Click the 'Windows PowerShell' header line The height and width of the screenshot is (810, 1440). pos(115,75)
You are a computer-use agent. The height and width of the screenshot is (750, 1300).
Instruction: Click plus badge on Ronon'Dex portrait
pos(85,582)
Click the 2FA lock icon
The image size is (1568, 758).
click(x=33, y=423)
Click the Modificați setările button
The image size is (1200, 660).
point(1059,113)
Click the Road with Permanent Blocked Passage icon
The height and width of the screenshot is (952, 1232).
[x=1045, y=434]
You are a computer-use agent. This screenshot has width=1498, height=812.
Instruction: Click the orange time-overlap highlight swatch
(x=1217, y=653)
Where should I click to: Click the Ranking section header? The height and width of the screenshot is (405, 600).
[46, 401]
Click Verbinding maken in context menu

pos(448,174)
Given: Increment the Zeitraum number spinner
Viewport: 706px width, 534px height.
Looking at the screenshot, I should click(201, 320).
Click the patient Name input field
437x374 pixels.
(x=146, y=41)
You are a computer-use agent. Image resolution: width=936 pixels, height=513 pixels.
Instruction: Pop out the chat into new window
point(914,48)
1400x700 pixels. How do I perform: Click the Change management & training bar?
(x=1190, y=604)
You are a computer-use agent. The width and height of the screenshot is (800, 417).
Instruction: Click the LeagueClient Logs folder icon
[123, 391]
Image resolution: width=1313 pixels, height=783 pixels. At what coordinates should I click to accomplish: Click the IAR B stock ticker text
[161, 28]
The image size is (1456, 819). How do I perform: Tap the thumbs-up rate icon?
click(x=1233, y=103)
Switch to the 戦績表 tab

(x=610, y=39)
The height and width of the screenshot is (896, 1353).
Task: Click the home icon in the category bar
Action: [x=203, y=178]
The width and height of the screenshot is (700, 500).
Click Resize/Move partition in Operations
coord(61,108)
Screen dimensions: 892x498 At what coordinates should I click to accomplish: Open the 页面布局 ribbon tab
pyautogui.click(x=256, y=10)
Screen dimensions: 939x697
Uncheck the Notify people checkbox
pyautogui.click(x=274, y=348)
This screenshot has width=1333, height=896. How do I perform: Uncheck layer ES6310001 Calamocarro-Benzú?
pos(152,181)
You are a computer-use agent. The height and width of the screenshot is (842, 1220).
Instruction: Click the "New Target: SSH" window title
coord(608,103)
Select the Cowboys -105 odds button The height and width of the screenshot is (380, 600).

▶ Goal of the exercise: Tally the lines of the records that contain "agent", then write only the total.

▶ Response to this task: 5